La Camera Bassa del Parlamento polacco (occupato in maggioranza dal partito conservatore Diritto e Giustizia, sigla PiS) aveva approvato la discussione su una proposta di legge che chiedeva di togliere la possibilità di abortire anche nei casi previsti per legge – ovvero dopo una violenza sessuale o per gravi problemi di salute.
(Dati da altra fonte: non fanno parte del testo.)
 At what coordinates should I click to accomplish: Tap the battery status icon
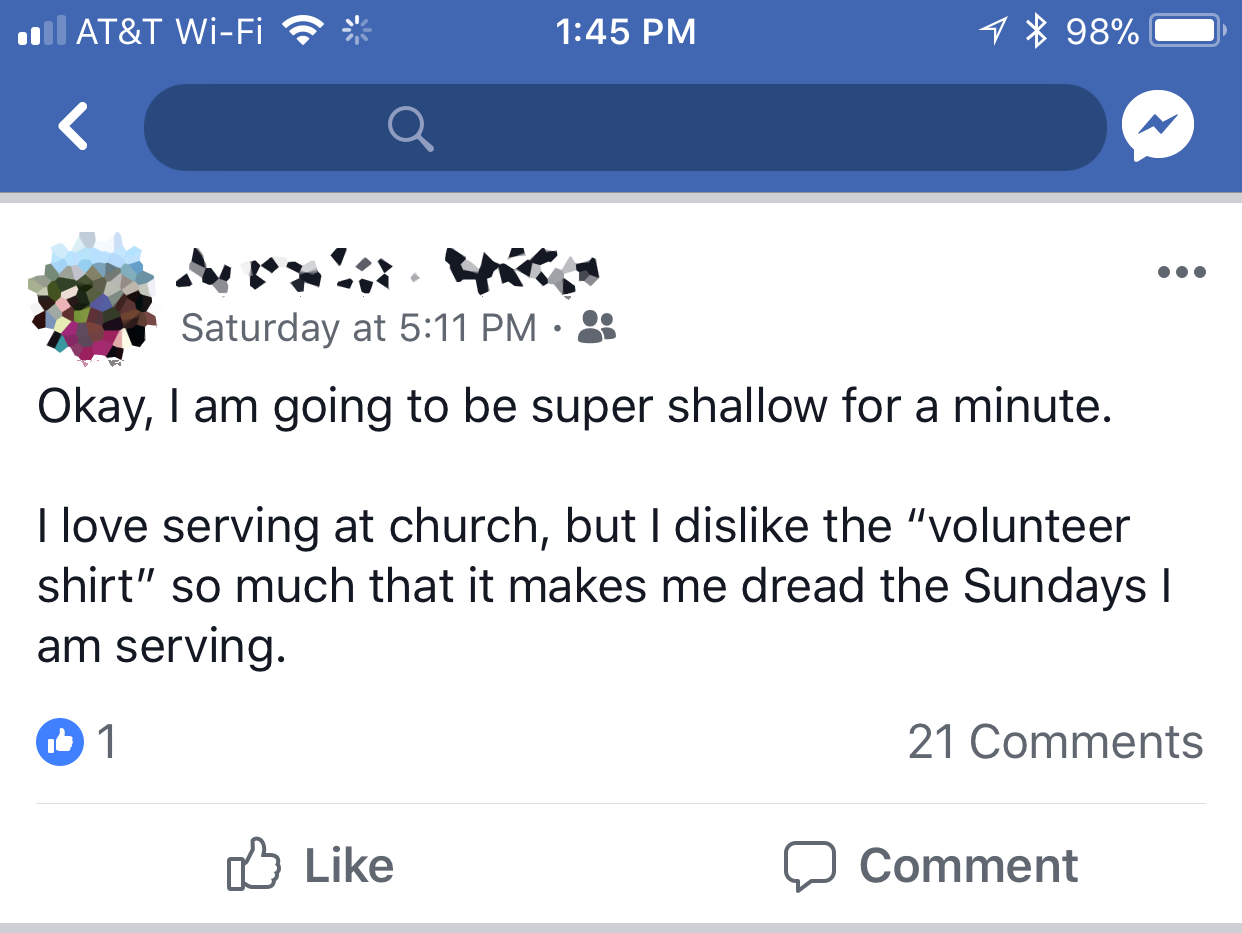coord(1188,32)
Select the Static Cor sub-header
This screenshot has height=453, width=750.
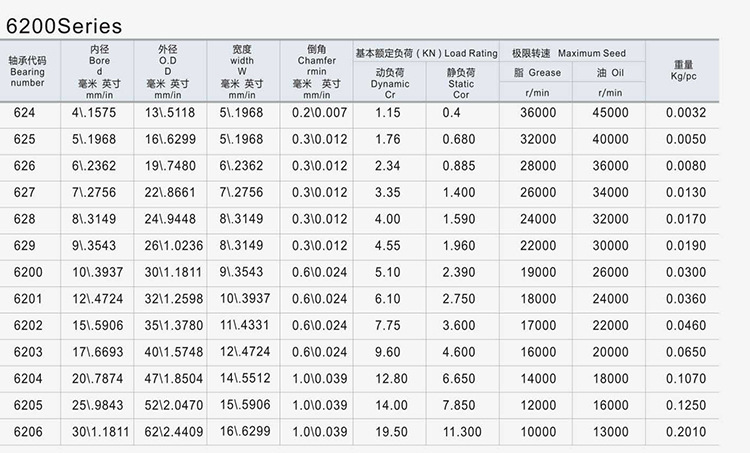(x=459, y=79)
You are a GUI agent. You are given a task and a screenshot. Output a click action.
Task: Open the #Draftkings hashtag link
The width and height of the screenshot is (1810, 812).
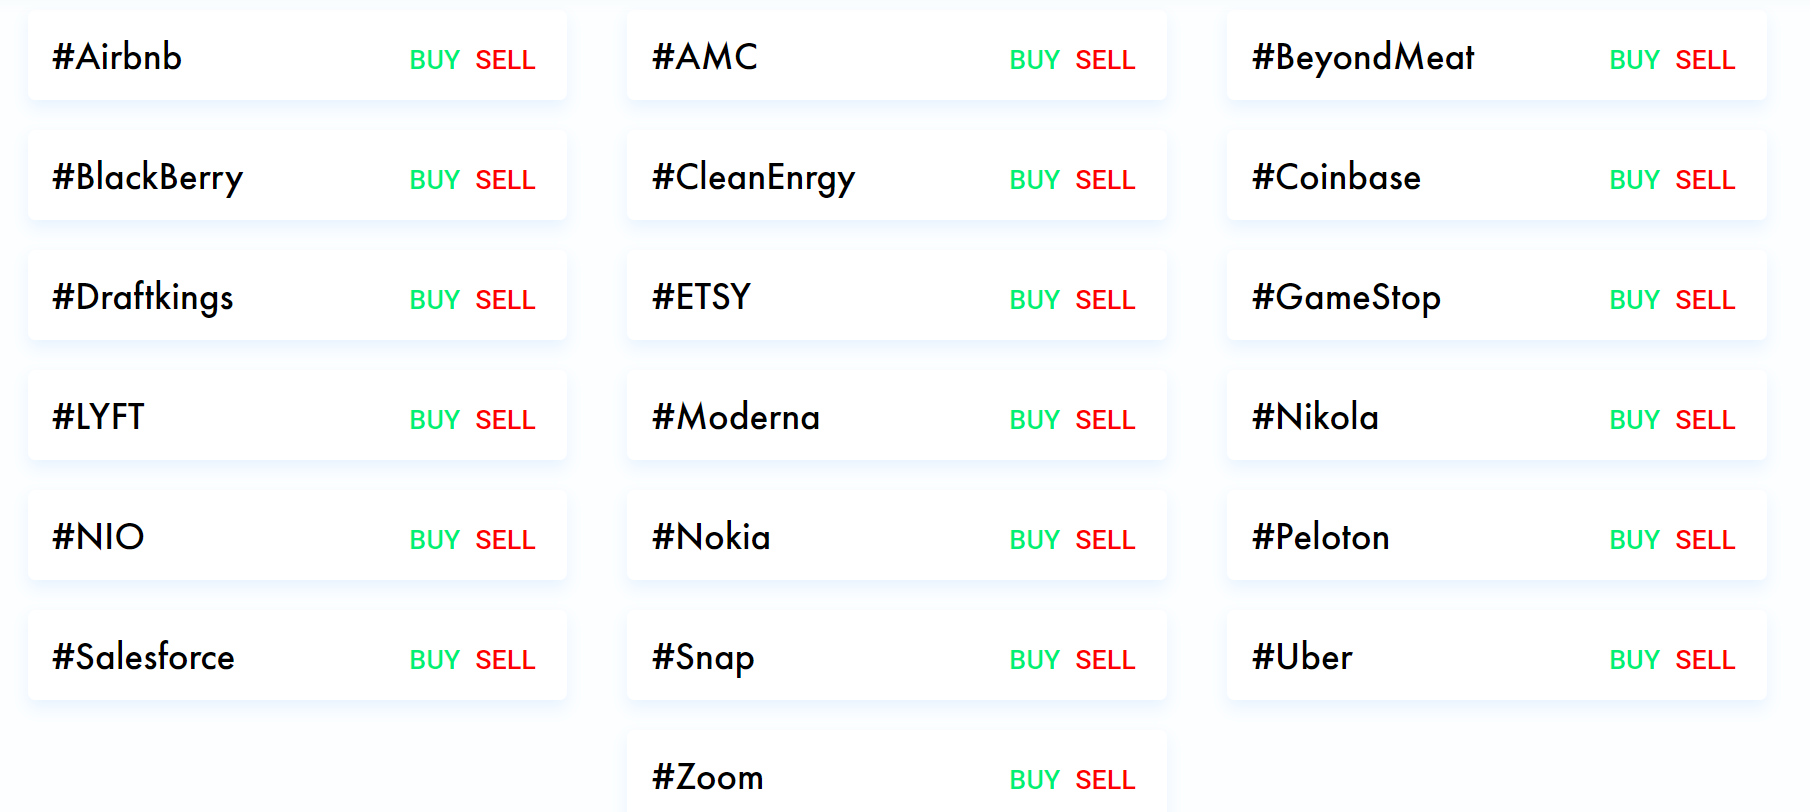143,297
Molte donne polacche hanno aderito a uno sciopero “in nero” – chi restava a casa da lavoro o voleva aderire simbolicamente doveva indossare un capo nero – per chiedere che la proposta venisse rifiutata. Hanno partecipato 6 milioni di donne, 100mila sono scese in strada per manifestare nelle principali città.

Oggi il Parlamento ha bocciato il disegno di legge con 352 voti, compresi quelli dei deputati del partito PiS – 56 deputati hanno votato favore, 18 si sono astenuti. Il leader del partito Jaroslaw Kaczynski ha detto a riguardo «Pis è e sarà sempre dalla parte della vita ma l’impatto del divieto di aborto può essere contrario ai risultati desiderati», i vescovi polacchi invece hanno dichiarato di non essere favorevoli a punire le donne che abortiscono (cosa che invece era prevista nel disegno di legge: chi abortiva avrebbe rischiato fino a tre anni di carcere, stesso rischio anche per i medici che consigliavano l’interruzione di gravidanza in caso di pericoli per la salute della madre).